Work required
This task calls for printing every entry exactly.
--
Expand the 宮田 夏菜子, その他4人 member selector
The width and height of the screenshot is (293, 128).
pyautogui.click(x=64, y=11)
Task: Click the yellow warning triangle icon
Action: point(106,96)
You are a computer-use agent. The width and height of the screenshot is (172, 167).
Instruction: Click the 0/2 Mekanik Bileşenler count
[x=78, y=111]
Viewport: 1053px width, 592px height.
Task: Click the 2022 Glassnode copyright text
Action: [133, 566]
--
Worked solution
Expand the 宮田 夏菜子, その他4人 member selector
The width and height of the screenshot is (293, 128).
pyautogui.click(x=64, y=11)
Task: Click the yellow warning triangle icon
Action: point(106,96)
You are a computer-use agent. The width and height of the screenshot is (172, 167).
Instruction: Click the 0/2 Mekanik Bileşenler count
[x=78, y=111]
Viewport: 1053px width, 592px height.
Task: Click the 2022 Glassnode copyright text
Action: [133, 566]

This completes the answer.